Espionnage et résistance

Pendant la Première Guerre mondiale, il y avait un réseau d’espionnage important et professionnel dans tous les pays concernés. Des milliers de personnes, aussi bien des hommes que des femmes, s’y sont affiliés. A côté de ces professionnels, il fallait aussi un grand nombre d’amateurs. Pendant la guerre, il y avait environ 1500 Belges dans le service de renseignements de l’armée belge et française et environ 5000 Belges dans le service de renseignements britannique.

Les espions se consacraient surtout à la notation des transports militaires et des faits et gestes des soldats cantonnés dans leur commune.
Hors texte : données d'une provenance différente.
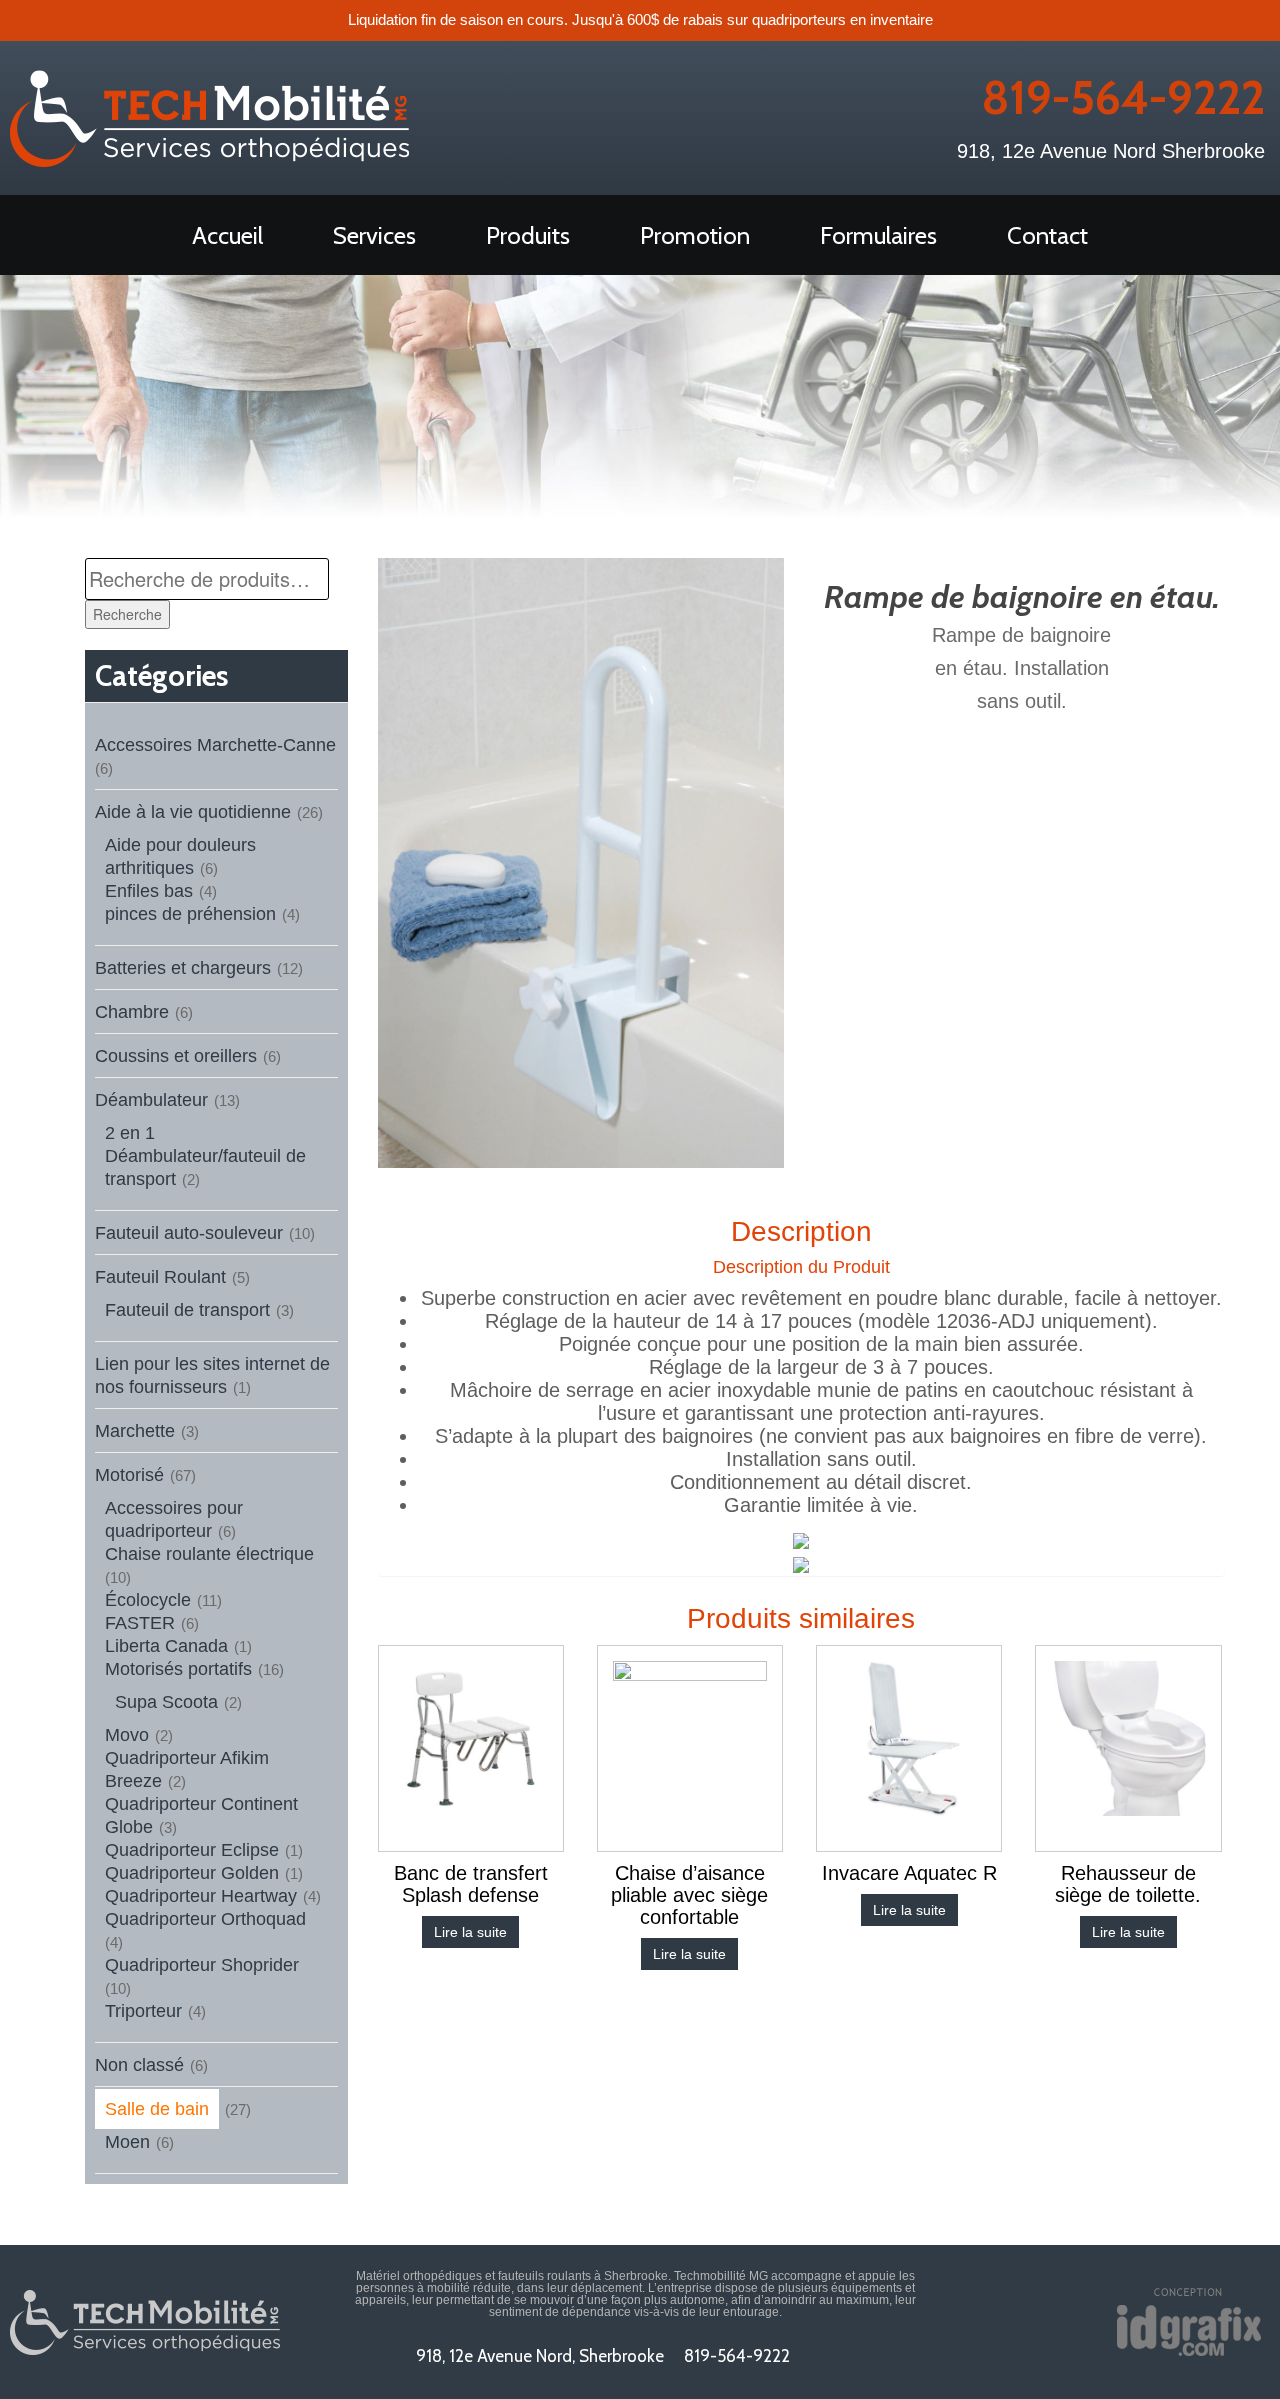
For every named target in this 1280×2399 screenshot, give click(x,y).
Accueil (227, 235)
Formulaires (878, 235)
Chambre (132, 1012)
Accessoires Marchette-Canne (215, 745)
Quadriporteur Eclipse (192, 1850)
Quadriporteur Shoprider (202, 1965)
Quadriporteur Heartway (201, 1896)
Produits (528, 235)
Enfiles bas (149, 891)
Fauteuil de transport (187, 1310)
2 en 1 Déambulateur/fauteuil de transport (205, 1156)
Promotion (695, 235)
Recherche (127, 614)
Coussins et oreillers (176, 1056)
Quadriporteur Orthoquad (205, 1919)
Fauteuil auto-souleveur (189, 1233)
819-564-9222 (1123, 98)
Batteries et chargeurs (183, 968)
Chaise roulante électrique (209, 1554)
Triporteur (143, 2011)
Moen (127, 2142)
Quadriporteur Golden (192, 1873)
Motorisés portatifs (178, 1669)
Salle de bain (157, 2109)
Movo (127, 1735)
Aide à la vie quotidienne (193, 812)
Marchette (135, 1431)
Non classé (139, 2065)
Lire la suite (470, 1932)
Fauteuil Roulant (160, 1277)
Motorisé (129, 1475)
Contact (1047, 235)
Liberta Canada (166, 1646)
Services (374, 235)
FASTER (140, 1623)
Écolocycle (148, 1600)
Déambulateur (151, 1100)
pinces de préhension (190, 914)
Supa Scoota (166, 1702)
Le 11 août 1916, Aloïs Van Gheluwe, environ 60 ans, originaire de Westrozebeke, a été fusillé à Gand parce qu’il s’était engagé dans un réseau d’espionnage qui, à l’aide de trois postes d’observation, surveillait jour et nuit le trafic ferroviaire à Courtrai et transmettait ces informations au service de renseignements de l’armée belge.

Les informations et les rapports des espions étaient remis à des agents du service secret. Parfois ils étaient transportés par des courriers vers la frontière des Pays-Bas, clôturée par du fil de fer barbelé. Parfois on les jetait à travers le fil à un lieu et un moment convenus. Quand on collaborait avec la population locale, on passait parfois les informations à un passeur à des endroits très fréquentés comme des magasins et des cafés. A l’aide d’une ligne de passeurs, l’information continuait vers les Pays-Bas. Les agents étaient très créatifs pour passer l’information au-delà de la frontière dans des valises à double fond ou cachés dans des chapeaux et des ballons. Les quartiers généraux des services secrets se trouvaient souvent aux Pays-Bas et étaient le point final des réseaux d’espionnage avec de nombreuses ramifications.

La participation des femmes était importante dans la résistance. Ainsi plus de 1000 agents de « La Dame Blanche », le réseau d’informations belge le plus important qui collaborait avec les Britanniques, étaient des femmes. Grâce à leur tâche comme infirmière de guerre, les femmes pouvaient facilement s’infiltrer dans les institutions ennemies. L’espionne la plus connue de la région BIE était Martha Knockaert.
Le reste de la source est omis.